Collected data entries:
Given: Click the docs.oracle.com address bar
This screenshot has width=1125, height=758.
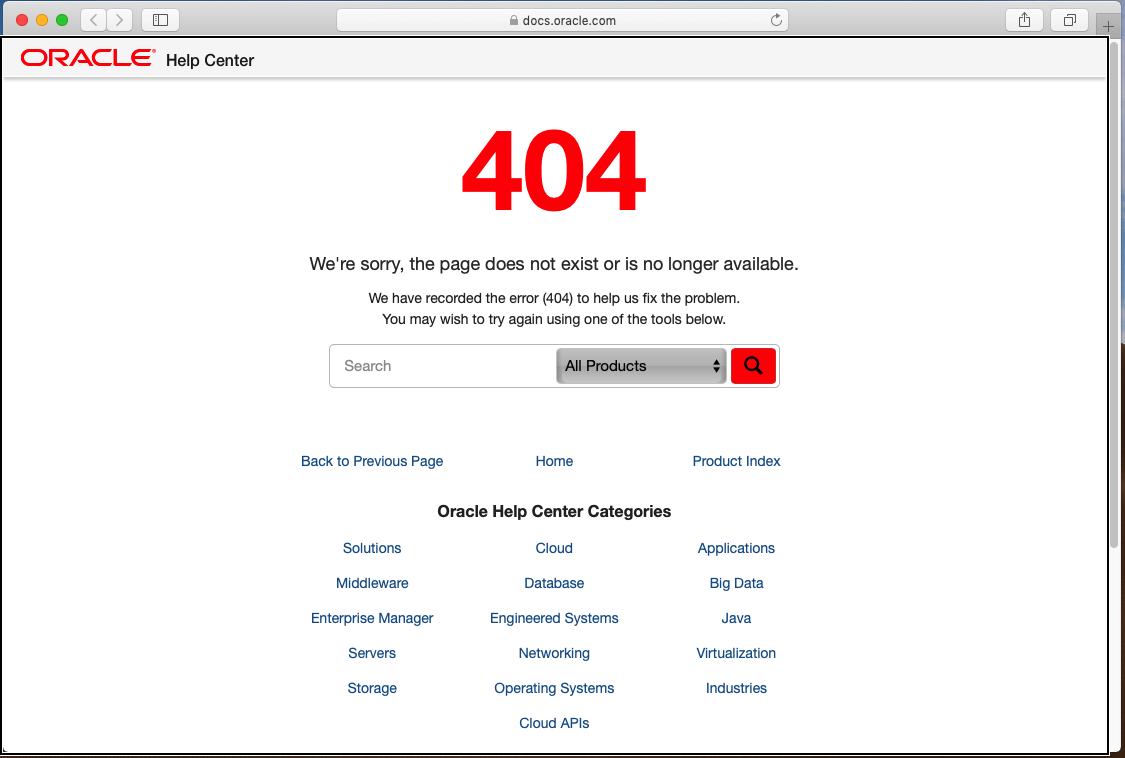Looking at the screenshot, I should (562, 20).
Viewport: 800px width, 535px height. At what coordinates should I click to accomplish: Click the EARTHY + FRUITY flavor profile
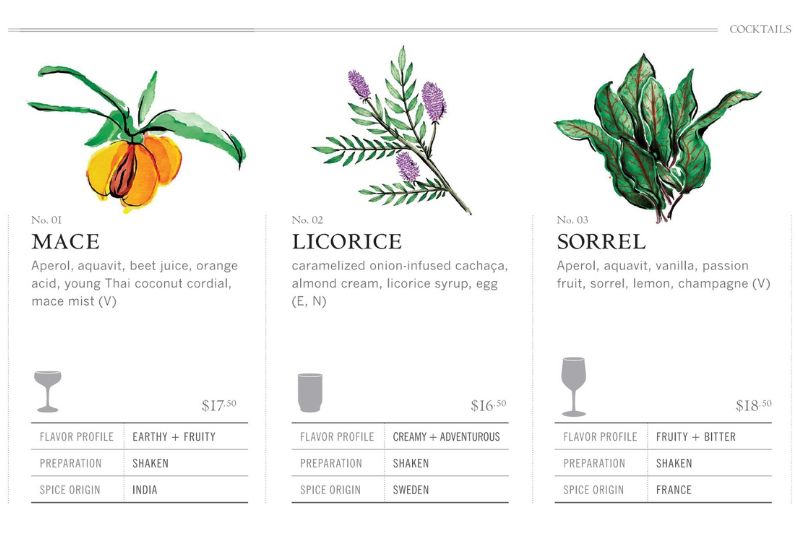174,437
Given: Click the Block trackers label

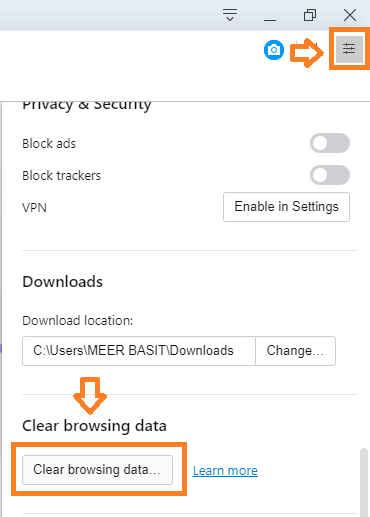Looking at the screenshot, I should tap(61, 175).
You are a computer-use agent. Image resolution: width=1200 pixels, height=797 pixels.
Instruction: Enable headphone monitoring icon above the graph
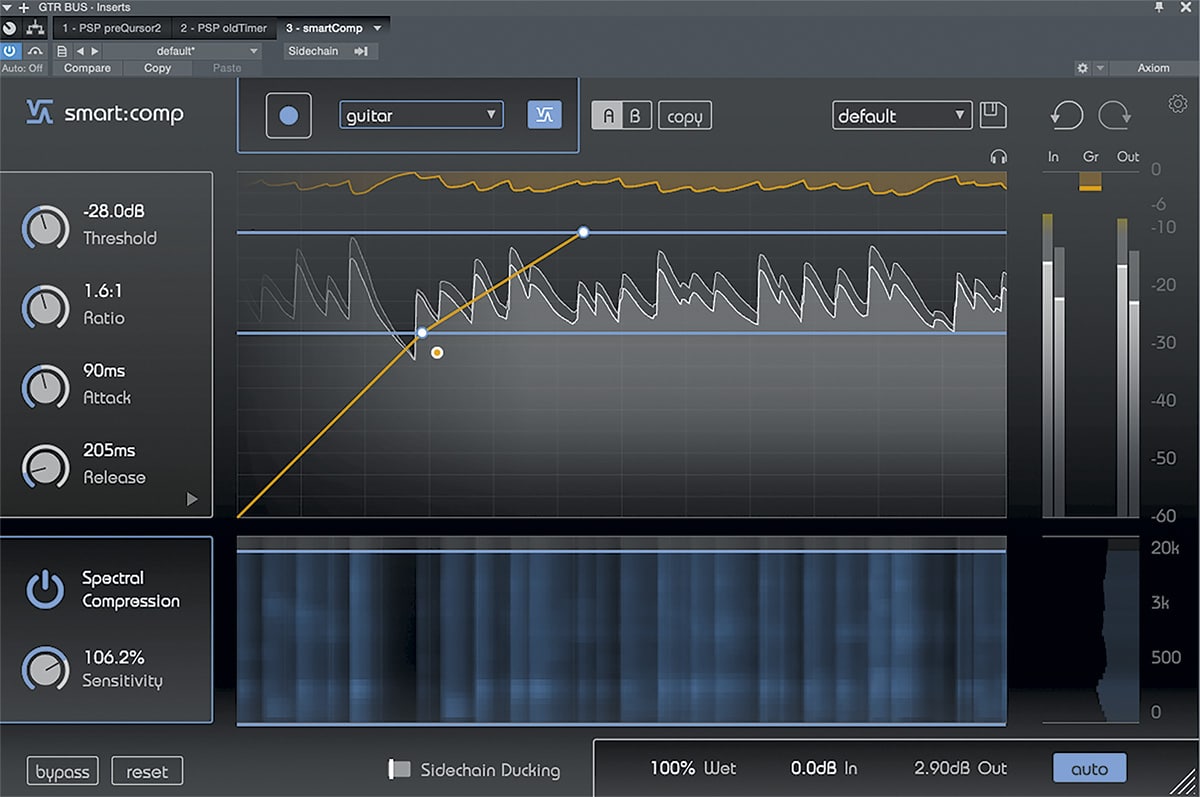(997, 157)
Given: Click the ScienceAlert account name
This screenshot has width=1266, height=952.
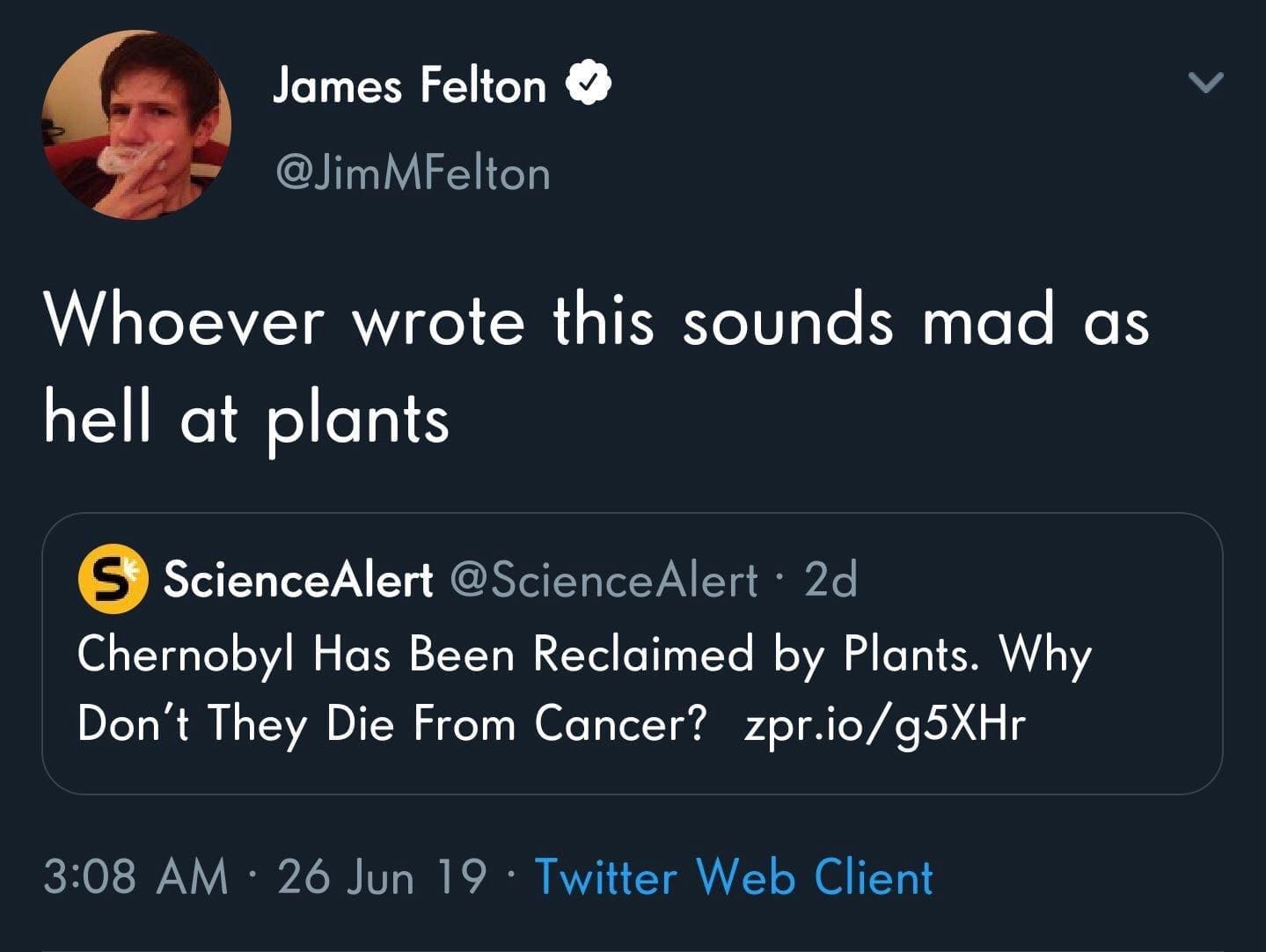Looking at the screenshot, I should click(x=299, y=580).
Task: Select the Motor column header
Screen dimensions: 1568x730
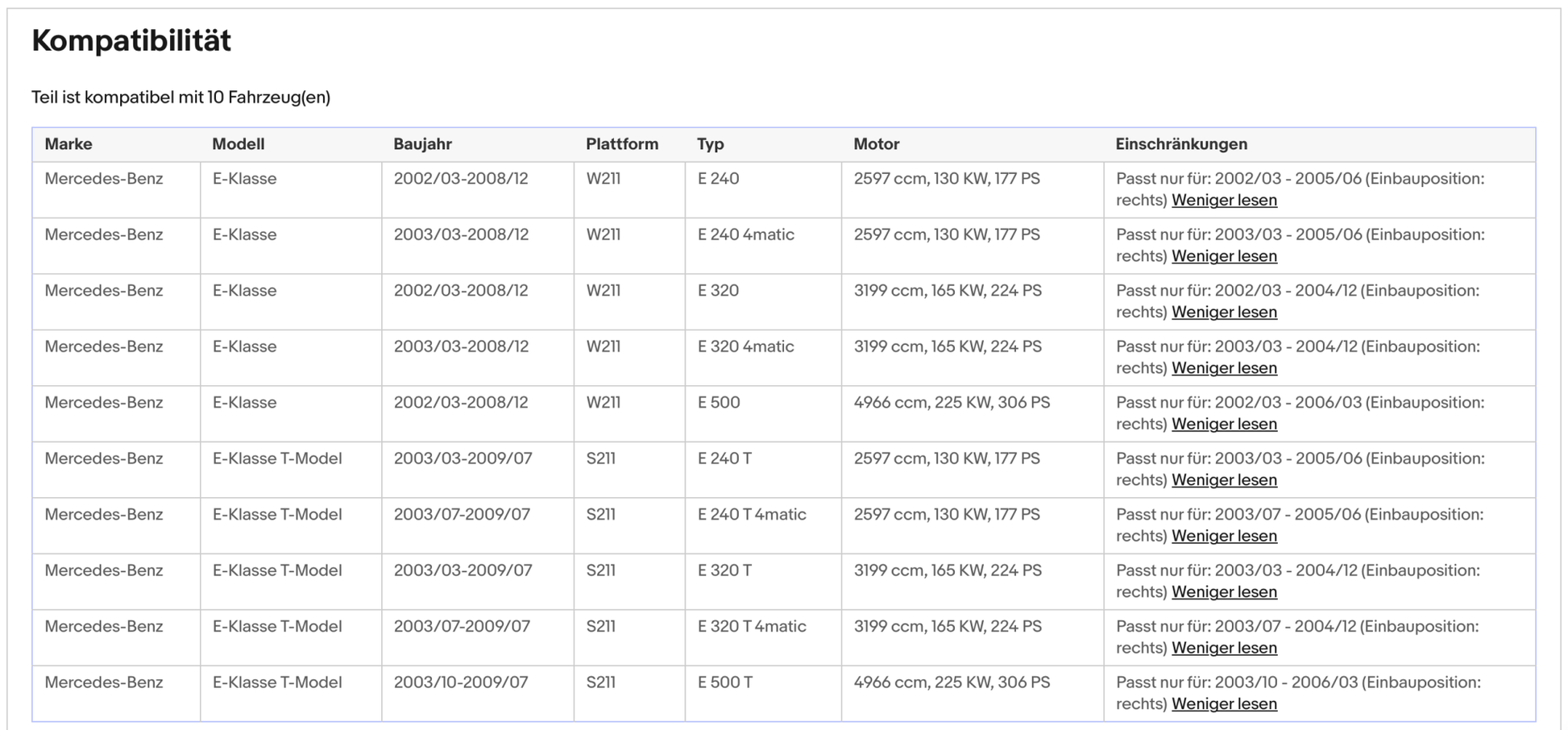Action: [x=876, y=144]
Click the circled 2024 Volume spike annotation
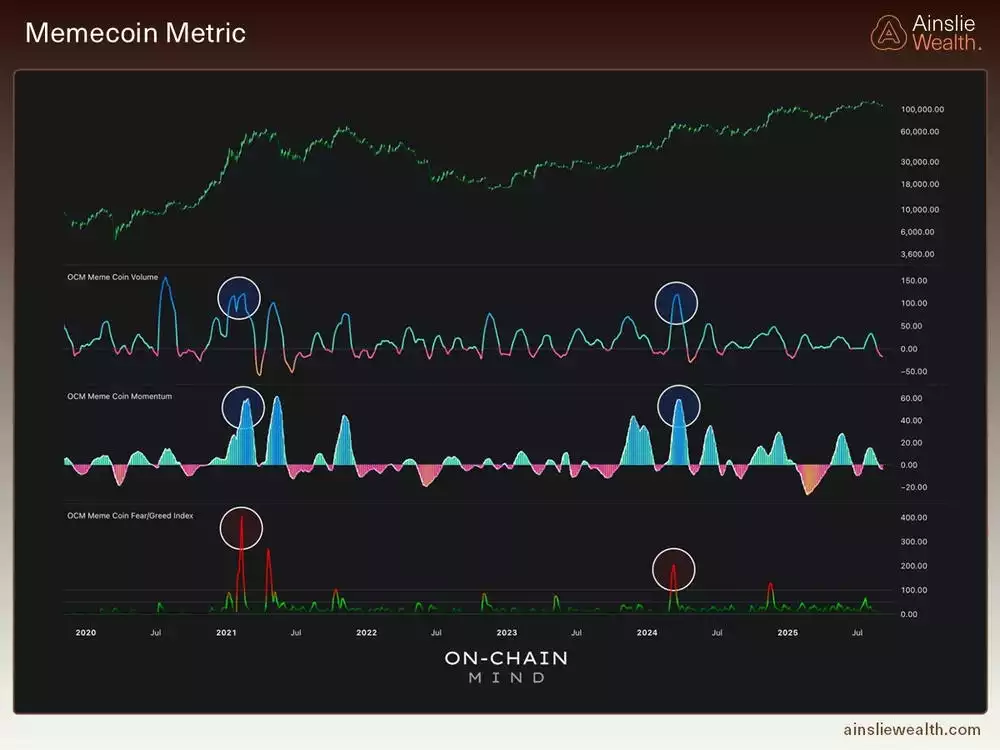Image resolution: width=1000 pixels, height=750 pixels. click(x=676, y=301)
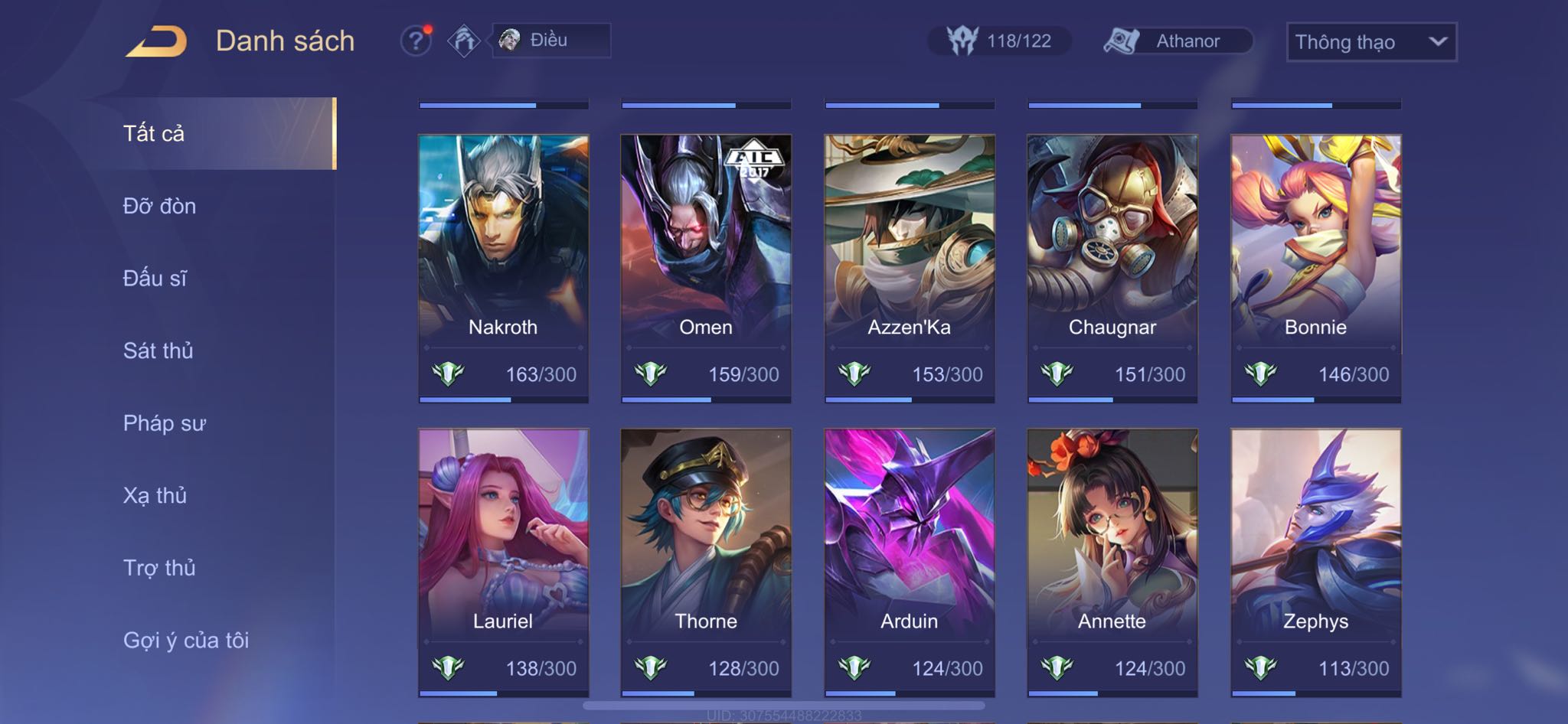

▸ What you are asked to do:
Exactly as written, restate all of the data, leaving out the images.

▸ Exercise answer:
Given: Click the docs.oracle.com address bar
This screenshot has width=1125, height=758.
Looking at the screenshot, I should (562, 20).
Viewport: 800px width, 535px height. At what coordinates should I click to accomplish: Click the EARTHY + FRUITY flavor profile
174,437
Given: Click the Block trackers label

Looking at the screenshot, I should tap(61, 175).
You are a computer-use agent. Image resolution: width=1200 pixels, height=797 pixels.
Instruction: Enable headphone monitoring icon above the graph
(997, 157)
Given: Click the ScienceAlert account name
This screenshot has width=1266, height=952.
Looking at the screenshot, I should click(x=299, y=580).
Task: Select the Motor column header
Screen dimensions: 1568x730
Action: [x=876, y=144]
Click the circled 2024 Volume spike annotation
Image resolution: width=1000 pixels, height=750 pixels. click(x=676, y=301)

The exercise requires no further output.